SOURCE TEXT.
======

Filled Region Perimeter

Filled region perimeter

3 min read

For compliance reasons, it is often necessary to calculate certain building metrics, which Revit cannot do out-of-the-box. One example is calculating an atrium’s area and perimeter for smoke extraction purposes. While this sounds relatively straightforward, it is more complicated than at first glance.

The problem

In AutoCAD, one would draw a polyline and extract the length property. However, since Revit doesn’t have polylines, we would need to draw multiple individual lines and get the sum of all the lengths. Manually trying to do this is not an option because when selecting multiple objects in Revit, no length parameter will be returned (unless all lines are the same length, but even in this case, it wouldn’t be the sum). Moreover, it is impossible to schedule lines, except for Path of Travel Lines, which is not applicable.

======

RECORD EXCERPTS.
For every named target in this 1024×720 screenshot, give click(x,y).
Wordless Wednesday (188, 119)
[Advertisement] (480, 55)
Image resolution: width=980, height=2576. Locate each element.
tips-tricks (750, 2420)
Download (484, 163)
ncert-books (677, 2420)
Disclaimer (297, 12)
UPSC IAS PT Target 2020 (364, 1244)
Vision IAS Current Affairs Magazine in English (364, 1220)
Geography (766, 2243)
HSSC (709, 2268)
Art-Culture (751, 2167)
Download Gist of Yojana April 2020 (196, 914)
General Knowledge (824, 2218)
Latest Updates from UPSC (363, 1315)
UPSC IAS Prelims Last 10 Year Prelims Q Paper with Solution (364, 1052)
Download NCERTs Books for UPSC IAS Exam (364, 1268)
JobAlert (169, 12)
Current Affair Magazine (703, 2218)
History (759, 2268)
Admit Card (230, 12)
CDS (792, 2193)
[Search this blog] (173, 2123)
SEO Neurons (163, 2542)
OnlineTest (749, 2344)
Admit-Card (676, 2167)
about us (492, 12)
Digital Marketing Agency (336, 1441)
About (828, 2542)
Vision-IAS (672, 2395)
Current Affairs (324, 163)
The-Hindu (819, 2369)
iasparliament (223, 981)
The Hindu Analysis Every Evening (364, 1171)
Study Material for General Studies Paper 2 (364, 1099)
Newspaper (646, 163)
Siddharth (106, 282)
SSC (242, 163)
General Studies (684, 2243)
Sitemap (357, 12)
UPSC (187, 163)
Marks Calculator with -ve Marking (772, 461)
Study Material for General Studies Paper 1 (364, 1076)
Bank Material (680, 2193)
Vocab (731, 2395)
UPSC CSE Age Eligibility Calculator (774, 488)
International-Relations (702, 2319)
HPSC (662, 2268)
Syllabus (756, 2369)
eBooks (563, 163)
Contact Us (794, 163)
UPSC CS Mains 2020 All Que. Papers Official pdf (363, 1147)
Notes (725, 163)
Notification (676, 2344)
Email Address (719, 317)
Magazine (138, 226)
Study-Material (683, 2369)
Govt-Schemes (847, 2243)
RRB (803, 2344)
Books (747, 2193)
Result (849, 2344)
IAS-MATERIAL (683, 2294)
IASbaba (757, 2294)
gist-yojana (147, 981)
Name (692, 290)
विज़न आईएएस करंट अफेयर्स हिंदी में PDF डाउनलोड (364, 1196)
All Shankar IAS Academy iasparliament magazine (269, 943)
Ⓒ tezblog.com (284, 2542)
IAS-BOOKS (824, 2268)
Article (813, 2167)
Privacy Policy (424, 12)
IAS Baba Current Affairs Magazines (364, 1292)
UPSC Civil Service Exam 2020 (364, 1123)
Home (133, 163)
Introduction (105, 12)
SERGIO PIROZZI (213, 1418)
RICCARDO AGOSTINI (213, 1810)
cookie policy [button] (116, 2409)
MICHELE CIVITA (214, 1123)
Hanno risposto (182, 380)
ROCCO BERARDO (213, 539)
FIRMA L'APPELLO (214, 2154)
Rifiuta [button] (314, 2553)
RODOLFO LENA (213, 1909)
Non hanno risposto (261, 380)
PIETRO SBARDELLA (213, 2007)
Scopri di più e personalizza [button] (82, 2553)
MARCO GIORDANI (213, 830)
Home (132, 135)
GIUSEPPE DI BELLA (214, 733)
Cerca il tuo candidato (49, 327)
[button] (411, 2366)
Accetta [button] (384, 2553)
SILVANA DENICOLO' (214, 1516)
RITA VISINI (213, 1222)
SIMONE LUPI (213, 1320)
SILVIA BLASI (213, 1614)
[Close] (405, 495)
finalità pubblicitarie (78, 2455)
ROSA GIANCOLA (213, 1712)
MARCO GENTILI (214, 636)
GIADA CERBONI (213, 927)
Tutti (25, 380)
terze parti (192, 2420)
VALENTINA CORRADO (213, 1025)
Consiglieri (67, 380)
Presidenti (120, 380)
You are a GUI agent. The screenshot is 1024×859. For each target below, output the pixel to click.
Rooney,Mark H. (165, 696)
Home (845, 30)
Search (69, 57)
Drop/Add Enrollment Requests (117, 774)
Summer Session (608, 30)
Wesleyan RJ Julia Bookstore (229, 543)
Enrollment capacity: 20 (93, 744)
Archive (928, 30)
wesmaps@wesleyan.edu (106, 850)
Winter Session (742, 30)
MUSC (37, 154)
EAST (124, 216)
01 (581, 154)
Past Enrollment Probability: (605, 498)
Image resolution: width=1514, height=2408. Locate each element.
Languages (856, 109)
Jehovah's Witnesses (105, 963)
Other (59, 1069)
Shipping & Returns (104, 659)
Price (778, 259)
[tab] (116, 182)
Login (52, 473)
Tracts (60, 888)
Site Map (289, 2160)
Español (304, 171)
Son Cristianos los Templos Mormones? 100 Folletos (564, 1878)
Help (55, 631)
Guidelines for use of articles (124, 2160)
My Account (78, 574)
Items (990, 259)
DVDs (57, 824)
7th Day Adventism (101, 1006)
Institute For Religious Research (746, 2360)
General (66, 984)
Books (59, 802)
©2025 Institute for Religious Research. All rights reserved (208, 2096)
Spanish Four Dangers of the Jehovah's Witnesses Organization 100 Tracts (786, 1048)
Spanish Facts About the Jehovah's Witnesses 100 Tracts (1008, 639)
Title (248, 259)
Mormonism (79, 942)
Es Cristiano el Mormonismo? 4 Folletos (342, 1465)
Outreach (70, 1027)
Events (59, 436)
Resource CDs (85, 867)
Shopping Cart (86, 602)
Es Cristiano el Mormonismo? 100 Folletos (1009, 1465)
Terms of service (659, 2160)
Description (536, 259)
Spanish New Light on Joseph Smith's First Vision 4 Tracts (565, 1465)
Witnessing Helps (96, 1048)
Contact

======

Write a continuation of the Revit perimeter text, starting right after its last sentence. The data is separate material that has nothing to do with the Revit perimeter text.

While a room could be placed and the perimeter calculated, this would return the entire perimeter length, which may not be accurate as certain elements, such as stair access points, needed to be excluded from the calculation process. Trying to automate the process with Dynamo wasn’t an option as the atrium wasn’t continuously bounded by a single element of the same category, say a balustrade. Instead, it was bounded by a curtain wall, columns, walls (balustrades) and stairs.

Filled Region Perimeter

Dynamo automation

It was, therefore, decided that the simplest method to visualise the atrium opening was to create a filled region and use line styles to control which lines to calculate and which to exclude. Dynamo could then be used to extract this information and calculate its perimeter.

Filled Region Perimeter

In the example above, the Python node does all the heavy lifting, returning the filled region’s perimeter curves and their associated line style ID. An optional filter removes any lines that aren’t of a certain style, such as “Boundary”. If no filter is specified, all curves are returned. Note that will automatically be excluded. Once all the perimeter curves are known, calculating the total perimeter length is a simple geometric calculation.

import clr
clr.AddReference('ProtoGeometry')
from Autodesk.DesignScript.Geometry import *

clr.AddReference('RevitAPI')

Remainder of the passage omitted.